行く度に孤児のお世話をしながら、デリアちゃんとの交流を続けたのです。私物の小説を貸したり、デリアちゃんからおすすめの本を教えてもらい、教会の宿舎へ帰る前に書店に立ち寄って購入したり。激務なのは変わりませんでしたが、私たちにとってはデリアちゃんや他の子どもたちとの交流が、心の癒しになっていたのかもしれません。
任務が終わり、教会で報告書を書いてから孤児院へと向かいました。今日は午後から私に孤児院のお手伝いが割り当てられています。午後は子供たちの遊ぶ時間の監督と絵本の読み聞かせ、それからおやつの時間もあります。
デリアちゃんから借りていた推理小説は任務の合間に読んでいました。時間がなかなかないのでちょっとずつ読み進めていましたが、やはり読書好きな人のおすすめというのもあって面白い作品でした本当に。序盤の伏線を終盤の、全くノーガードなタイミングで回収するものですから、中盤の急展開以降からずっと驚きっぱなしでした。

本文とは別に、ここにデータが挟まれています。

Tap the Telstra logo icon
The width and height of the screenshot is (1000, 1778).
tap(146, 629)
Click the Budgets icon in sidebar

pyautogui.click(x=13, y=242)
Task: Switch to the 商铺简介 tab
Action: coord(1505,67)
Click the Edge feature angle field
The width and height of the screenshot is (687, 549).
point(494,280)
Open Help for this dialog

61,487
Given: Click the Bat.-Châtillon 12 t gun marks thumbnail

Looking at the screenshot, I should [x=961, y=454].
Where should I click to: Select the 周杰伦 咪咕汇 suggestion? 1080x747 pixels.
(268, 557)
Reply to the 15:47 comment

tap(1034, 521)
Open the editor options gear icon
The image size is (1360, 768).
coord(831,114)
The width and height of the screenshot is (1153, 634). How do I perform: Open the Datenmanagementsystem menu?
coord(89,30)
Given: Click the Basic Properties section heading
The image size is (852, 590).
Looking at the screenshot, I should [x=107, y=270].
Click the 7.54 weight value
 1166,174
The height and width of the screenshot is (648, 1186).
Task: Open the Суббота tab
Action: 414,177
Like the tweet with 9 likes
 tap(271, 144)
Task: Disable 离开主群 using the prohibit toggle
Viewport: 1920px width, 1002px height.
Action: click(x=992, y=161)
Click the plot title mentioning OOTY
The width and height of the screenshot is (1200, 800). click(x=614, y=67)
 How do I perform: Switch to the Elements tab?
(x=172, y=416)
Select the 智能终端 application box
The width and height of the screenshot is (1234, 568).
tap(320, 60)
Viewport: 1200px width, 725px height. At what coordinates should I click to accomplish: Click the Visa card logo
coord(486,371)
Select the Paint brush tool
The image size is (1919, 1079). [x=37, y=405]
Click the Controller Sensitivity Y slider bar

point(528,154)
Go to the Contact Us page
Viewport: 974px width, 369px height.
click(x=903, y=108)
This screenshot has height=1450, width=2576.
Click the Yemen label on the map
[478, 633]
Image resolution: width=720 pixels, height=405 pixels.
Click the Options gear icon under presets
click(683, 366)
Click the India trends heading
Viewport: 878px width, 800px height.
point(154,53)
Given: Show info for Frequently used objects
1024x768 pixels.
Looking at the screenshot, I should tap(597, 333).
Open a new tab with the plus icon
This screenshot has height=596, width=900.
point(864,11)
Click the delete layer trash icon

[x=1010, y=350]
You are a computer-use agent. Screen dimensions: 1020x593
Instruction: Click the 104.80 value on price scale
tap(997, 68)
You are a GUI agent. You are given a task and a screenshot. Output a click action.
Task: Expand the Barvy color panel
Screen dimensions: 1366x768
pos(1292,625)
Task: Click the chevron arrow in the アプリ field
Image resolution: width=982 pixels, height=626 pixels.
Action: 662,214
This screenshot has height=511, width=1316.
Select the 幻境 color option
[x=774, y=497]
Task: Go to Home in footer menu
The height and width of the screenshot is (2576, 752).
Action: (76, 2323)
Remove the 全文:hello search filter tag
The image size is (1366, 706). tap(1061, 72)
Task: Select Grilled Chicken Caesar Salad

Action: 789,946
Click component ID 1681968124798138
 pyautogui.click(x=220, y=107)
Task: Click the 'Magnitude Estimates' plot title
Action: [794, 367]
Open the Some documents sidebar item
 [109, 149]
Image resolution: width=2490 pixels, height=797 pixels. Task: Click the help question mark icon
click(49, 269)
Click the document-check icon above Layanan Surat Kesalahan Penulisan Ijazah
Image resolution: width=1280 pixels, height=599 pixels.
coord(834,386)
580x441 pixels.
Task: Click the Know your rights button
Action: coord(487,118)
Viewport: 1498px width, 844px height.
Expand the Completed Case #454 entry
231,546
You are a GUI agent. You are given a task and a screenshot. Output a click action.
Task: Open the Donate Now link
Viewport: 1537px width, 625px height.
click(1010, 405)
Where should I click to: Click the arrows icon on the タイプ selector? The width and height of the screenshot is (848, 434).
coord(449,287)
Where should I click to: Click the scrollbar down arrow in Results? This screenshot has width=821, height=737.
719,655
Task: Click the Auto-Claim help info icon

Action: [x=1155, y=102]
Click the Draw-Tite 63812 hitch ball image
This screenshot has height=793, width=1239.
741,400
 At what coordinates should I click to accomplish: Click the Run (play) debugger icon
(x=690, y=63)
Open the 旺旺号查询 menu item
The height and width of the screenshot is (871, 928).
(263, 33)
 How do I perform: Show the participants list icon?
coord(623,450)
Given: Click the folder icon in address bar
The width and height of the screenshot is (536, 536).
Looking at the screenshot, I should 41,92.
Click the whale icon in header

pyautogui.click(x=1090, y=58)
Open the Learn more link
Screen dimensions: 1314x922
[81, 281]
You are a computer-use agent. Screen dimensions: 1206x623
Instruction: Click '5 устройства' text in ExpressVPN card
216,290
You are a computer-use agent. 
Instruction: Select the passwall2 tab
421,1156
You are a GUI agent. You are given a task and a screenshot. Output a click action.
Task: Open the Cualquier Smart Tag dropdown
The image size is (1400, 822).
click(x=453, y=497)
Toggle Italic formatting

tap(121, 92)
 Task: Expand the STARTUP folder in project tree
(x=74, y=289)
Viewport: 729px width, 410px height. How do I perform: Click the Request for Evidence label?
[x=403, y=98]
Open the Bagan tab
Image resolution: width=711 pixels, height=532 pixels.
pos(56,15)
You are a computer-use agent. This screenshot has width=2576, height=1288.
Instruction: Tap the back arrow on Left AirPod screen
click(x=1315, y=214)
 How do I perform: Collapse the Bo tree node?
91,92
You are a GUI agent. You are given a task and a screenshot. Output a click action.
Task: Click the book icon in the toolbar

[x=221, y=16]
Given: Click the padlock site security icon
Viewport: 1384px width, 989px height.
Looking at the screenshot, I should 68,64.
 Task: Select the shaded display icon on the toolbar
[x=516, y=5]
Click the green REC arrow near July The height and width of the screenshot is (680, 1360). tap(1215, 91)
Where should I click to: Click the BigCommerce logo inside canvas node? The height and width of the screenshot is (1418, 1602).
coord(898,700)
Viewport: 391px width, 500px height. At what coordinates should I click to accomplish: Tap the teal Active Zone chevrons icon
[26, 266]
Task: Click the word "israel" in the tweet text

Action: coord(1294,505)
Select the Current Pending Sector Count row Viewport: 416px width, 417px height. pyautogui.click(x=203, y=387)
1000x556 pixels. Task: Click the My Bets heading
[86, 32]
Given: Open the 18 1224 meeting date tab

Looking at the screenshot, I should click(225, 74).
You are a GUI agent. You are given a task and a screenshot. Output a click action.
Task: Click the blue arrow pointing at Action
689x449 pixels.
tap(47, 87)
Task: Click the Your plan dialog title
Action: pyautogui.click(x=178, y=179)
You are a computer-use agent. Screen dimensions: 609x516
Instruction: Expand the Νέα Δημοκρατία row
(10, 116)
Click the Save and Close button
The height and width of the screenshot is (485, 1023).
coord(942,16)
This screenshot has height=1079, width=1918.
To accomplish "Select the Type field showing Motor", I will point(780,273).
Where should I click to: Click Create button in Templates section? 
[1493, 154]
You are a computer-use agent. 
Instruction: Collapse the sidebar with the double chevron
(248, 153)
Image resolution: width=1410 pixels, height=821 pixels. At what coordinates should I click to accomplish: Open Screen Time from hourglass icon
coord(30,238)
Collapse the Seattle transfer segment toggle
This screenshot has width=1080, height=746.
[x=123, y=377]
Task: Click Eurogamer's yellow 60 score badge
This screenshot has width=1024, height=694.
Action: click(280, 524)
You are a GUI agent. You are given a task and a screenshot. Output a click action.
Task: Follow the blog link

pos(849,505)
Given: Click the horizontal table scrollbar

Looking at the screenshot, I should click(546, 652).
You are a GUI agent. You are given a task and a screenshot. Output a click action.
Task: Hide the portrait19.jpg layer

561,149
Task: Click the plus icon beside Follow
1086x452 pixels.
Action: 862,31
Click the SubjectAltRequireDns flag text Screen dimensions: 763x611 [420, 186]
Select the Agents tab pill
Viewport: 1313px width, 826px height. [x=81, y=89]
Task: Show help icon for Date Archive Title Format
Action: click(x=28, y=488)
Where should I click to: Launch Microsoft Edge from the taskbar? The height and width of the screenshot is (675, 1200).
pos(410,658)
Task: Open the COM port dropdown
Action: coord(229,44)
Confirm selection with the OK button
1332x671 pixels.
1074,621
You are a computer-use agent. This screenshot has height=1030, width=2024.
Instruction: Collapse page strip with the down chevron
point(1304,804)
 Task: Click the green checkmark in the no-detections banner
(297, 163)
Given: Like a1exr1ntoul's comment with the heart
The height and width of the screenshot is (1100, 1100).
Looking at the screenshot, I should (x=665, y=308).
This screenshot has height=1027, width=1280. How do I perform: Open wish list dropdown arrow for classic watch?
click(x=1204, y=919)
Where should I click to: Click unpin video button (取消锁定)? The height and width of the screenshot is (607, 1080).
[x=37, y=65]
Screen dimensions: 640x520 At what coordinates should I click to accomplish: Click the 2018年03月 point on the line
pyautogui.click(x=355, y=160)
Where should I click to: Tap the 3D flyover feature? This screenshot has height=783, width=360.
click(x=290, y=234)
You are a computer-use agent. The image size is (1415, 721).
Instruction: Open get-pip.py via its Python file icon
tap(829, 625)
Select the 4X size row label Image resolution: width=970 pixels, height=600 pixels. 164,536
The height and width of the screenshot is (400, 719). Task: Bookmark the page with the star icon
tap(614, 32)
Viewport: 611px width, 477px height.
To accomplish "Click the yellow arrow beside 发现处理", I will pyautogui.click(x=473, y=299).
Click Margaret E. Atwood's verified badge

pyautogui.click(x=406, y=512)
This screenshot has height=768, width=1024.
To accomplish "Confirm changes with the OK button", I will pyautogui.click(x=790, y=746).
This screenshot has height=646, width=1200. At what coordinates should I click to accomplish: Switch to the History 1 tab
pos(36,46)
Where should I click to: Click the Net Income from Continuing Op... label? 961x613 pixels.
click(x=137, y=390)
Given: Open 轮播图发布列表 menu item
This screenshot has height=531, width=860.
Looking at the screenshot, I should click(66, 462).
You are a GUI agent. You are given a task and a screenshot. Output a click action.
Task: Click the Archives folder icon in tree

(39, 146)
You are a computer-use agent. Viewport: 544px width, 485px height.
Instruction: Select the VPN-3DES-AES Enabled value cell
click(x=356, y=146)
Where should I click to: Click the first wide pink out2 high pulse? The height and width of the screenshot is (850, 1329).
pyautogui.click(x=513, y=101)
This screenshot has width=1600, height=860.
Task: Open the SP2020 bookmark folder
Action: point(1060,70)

終盤の怒涛の伏線回収、あのあたりがやはり読んでいて面白かったですね。犯人も意外でした……まさか探偵の傍らにいたあの人だったなんて。
孤児院の門をくぐり、お世話係の人に挨拶してから足を踏み入れると、ちょうどお昼ご飯が終わって小さい子はお昼寝の時間になった様子。静かな孤児院の部屋の中からは、小さなベッドで横になりながら身を寄せ合う子供たちの寝息が聞こえてきました。
寝付いた子供を撫でていた世話係のシスターに会釈して、隣の部屋へ向かいます。
孤児院にいる子供の年齢はバラバラです。下はまだ赤子と言っていいほどの年齢から、上は15歳くらいまで。先任のシスターから聞いた話ではこの孤児院にもルールがあり、15歳になった子供は職を探してここから巣立っていく事になるのだそうです。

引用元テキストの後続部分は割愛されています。